CUI damage in austenitic stainless steels occurs at temperatures between 50 °C and 175 °C (120 °F and
350 °F) although exceptions have been reported at lower temperatures.
a) Below 120 °F (50 °C), it is difficult to concentrate significant amounts of chlorides.
b) Above 350 °F (175 °C), water is normally not present and CUI damage is infrequent.
c) Austenitic stainless steel piping that normally operates above 500 °F (260 °C) can also suffer severe
ExtClSCC during start-up if the insulation is soaked from deluge system testing or rain during downtime.
Heating and/or cooling intermittently into this range creates the conditions for CUI ClSCC to occur.
18.3 Screening Criteria
If all of the following are true, then the component should be evaluated for susceptibility to CUI ClSCC.
a) The component’s material of construction is an austenitic stainless steel.
b) The component is insulated.
c) The component’s external surface is exposed to chloride-containing fluids, mists, or solids.

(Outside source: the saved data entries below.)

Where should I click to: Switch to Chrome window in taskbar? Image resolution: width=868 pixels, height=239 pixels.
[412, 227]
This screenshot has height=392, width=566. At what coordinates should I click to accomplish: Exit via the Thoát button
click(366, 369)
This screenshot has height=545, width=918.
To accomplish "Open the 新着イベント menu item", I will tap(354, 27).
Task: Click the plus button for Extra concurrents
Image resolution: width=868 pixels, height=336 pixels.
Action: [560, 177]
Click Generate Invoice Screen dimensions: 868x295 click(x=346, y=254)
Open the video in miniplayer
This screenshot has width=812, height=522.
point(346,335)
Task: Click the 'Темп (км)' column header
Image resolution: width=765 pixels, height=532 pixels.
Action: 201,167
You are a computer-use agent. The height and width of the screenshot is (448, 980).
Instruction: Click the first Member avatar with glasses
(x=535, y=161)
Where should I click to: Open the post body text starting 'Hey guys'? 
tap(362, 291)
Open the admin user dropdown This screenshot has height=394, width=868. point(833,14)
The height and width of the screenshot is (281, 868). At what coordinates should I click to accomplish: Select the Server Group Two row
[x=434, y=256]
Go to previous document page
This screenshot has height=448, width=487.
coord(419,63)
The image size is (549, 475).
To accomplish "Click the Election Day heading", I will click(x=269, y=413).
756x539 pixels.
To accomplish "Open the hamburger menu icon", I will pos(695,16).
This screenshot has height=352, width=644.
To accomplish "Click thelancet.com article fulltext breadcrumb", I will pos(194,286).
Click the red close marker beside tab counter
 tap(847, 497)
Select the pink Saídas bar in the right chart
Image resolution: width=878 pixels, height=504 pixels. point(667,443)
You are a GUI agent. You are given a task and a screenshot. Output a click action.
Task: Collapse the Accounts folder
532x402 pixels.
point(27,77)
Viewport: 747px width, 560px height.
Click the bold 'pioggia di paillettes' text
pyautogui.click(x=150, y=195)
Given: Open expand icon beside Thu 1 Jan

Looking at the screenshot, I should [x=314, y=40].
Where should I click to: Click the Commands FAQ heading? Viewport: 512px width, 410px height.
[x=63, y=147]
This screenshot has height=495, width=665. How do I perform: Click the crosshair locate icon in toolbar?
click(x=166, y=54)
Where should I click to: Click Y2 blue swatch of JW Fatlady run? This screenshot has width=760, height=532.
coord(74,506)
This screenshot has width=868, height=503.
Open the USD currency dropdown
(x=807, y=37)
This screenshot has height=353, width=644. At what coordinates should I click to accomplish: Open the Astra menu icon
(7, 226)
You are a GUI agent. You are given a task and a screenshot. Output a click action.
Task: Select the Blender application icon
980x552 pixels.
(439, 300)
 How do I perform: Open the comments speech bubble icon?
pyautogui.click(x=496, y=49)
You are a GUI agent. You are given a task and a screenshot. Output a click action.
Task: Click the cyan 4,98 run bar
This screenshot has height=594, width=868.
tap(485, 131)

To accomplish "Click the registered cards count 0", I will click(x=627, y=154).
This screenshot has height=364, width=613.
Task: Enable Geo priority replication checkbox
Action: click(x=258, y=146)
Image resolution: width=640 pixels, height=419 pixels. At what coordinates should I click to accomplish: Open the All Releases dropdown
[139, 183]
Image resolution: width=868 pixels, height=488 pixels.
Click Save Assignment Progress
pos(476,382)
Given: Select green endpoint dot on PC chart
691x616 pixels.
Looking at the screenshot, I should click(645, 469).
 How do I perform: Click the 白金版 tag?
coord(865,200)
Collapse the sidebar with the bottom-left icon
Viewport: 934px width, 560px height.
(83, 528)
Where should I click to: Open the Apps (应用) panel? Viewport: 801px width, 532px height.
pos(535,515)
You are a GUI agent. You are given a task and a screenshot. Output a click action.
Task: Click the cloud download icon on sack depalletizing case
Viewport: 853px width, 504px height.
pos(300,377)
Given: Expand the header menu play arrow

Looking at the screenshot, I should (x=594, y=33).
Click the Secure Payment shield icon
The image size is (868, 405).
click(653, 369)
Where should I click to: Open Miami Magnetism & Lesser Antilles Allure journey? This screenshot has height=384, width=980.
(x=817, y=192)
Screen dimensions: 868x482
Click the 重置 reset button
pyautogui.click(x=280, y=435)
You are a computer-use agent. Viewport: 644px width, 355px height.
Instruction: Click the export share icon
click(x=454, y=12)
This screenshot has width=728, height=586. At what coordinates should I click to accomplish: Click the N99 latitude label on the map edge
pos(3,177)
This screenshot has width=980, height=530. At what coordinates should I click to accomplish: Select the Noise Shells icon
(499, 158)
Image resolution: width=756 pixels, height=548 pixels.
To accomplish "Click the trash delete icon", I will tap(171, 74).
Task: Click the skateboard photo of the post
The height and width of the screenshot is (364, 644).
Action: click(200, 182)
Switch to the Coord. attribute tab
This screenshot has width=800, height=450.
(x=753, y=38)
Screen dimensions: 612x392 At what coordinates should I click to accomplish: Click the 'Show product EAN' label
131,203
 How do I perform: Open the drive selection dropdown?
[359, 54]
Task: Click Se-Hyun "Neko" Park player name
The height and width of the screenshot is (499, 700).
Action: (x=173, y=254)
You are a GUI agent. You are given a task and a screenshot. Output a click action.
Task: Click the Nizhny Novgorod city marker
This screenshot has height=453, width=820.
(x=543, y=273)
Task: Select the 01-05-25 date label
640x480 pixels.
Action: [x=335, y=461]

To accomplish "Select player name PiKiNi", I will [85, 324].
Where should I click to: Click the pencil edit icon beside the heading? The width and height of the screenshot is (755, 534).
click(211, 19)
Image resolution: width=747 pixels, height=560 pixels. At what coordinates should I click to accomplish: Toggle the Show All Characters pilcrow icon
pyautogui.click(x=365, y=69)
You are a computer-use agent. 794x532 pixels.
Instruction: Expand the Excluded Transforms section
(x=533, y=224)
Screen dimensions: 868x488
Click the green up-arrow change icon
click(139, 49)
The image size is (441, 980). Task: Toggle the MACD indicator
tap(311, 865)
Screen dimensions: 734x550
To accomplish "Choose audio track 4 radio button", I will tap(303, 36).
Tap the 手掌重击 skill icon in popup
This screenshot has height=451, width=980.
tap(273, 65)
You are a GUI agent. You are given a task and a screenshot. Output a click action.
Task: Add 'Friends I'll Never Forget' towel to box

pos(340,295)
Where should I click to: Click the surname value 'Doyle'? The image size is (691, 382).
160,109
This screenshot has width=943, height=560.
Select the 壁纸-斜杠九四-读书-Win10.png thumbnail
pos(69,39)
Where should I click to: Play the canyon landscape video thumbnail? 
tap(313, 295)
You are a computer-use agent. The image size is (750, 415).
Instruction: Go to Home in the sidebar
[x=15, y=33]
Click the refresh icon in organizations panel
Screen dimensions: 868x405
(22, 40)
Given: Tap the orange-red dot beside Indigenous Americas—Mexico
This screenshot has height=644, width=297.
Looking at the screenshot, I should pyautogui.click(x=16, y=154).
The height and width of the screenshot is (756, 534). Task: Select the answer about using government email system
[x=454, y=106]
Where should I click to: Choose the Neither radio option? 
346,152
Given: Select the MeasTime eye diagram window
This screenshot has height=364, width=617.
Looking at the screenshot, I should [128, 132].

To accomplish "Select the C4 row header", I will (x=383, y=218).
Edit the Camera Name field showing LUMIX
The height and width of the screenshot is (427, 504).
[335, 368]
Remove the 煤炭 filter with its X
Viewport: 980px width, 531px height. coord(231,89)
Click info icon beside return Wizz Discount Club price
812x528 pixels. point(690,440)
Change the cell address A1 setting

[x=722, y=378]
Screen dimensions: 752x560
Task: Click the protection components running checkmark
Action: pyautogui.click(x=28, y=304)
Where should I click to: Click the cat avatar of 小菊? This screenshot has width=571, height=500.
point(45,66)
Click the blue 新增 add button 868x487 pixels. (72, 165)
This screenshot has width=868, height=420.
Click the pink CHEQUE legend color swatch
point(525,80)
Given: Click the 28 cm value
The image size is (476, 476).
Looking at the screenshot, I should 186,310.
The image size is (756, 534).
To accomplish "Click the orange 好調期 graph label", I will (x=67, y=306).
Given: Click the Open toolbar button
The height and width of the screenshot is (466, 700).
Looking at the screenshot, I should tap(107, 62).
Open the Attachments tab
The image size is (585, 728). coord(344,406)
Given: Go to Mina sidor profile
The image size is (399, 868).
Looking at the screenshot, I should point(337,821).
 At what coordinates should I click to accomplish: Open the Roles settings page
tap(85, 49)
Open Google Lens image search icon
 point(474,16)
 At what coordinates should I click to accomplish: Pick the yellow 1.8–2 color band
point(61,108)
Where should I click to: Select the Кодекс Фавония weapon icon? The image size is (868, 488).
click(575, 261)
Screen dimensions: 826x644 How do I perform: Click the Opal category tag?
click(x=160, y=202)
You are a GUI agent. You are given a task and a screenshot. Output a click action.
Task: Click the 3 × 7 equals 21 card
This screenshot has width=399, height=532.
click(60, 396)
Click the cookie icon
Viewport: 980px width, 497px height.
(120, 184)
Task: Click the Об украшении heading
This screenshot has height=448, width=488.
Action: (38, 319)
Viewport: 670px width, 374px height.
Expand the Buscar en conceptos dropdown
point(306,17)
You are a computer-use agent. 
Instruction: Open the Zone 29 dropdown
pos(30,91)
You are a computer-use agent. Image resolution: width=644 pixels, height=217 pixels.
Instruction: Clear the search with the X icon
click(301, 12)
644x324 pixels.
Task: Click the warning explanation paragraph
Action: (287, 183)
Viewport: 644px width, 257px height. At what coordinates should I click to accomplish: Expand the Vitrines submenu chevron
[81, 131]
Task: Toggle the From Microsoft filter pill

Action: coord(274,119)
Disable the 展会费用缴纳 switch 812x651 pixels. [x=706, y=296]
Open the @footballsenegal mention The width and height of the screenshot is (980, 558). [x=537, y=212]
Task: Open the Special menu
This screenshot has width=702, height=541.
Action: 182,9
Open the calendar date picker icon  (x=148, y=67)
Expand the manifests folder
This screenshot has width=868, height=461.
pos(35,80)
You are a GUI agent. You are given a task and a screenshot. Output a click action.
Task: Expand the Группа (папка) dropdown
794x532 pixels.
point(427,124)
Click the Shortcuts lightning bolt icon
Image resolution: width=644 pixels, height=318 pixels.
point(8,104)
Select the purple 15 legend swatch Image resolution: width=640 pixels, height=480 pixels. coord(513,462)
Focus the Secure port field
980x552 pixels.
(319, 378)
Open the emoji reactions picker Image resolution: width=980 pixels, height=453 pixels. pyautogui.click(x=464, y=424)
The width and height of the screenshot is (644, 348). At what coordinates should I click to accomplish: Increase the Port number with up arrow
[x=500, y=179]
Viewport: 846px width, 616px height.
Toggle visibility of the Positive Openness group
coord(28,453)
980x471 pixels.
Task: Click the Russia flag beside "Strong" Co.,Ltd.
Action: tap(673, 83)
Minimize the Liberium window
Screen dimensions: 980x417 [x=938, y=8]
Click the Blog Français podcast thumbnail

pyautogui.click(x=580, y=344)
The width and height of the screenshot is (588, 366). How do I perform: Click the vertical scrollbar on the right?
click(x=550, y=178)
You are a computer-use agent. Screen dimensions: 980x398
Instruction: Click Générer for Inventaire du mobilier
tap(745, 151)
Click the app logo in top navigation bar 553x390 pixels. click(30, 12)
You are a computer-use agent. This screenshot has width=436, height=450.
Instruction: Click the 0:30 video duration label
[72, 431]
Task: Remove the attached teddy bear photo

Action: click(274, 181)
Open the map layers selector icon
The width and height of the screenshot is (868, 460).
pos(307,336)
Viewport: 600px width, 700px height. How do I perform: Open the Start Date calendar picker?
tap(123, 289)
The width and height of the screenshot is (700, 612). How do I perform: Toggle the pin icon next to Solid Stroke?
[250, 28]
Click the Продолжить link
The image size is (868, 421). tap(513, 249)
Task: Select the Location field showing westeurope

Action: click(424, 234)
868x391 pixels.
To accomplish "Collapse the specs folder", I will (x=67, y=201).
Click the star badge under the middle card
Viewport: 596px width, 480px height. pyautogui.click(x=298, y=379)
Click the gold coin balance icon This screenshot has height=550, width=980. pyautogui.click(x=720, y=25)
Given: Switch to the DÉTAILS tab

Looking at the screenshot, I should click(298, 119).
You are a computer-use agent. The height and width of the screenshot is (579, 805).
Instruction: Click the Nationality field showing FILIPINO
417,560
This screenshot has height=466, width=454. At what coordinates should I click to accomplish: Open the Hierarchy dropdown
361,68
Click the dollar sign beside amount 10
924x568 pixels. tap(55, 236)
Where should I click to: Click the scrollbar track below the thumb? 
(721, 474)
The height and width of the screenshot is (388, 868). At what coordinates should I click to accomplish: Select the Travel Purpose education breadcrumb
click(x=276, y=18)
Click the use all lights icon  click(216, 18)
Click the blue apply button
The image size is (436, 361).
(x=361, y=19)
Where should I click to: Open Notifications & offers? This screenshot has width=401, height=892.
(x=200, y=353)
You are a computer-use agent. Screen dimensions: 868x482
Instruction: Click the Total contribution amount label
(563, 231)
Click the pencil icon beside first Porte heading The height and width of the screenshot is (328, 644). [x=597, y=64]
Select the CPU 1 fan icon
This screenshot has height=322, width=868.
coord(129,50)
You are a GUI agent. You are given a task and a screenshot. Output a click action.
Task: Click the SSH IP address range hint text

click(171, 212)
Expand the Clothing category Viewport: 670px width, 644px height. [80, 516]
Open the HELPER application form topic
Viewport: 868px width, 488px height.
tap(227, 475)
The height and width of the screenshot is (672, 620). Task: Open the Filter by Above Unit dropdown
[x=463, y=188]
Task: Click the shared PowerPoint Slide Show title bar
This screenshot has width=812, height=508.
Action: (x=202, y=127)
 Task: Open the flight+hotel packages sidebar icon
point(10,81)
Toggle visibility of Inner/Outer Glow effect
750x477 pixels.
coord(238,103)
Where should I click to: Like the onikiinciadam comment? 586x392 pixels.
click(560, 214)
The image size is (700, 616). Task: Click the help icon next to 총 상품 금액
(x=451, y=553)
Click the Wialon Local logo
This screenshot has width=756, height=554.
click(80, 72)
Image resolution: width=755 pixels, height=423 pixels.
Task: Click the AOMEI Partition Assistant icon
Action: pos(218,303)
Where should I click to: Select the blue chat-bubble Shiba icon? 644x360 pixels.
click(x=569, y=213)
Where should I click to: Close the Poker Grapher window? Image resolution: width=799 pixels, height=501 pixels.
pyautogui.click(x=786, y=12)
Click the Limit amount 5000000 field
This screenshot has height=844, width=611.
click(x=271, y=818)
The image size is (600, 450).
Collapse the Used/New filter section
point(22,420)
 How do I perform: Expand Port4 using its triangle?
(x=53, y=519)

d) The operating temperature is between 50 °C and 150 °C (120 °F and 300 °F) or intermittently operated in
this range.
18.4 Required Data
The basic component data required for analysis are given in Table 4.1, and the specific data required for
determination of the DF for CUI ClSCC are provided in Table 18.1.
18.5 Basic Assumption
The DF for external CUI ClSCC is based on the method in Section 12.
18.6 Determination of the DF
18.6.1 Overview
A flow chart of the steps required to determine the DF for external CUI ClSCC is shown in Figure 18.1. The
following sections provide additional information and the calculation procedure.
18.6.2 Inspection Effectiveness
Inspections are ranked according to their expected effectiveness at detecting the specific damage
mechanism. Examples of inspection activities that are both intrusive (requires entry into the equipment) and
nonintrusive (can be performed externally) are provided in Annex 2.C, Table 2.C.10.4.
If multiple inspections of a lower effectiveness have been conducted during the designated time period, they
can be equated to an equivalent higher effectiveness inspection in accordance with Section 3.4.3.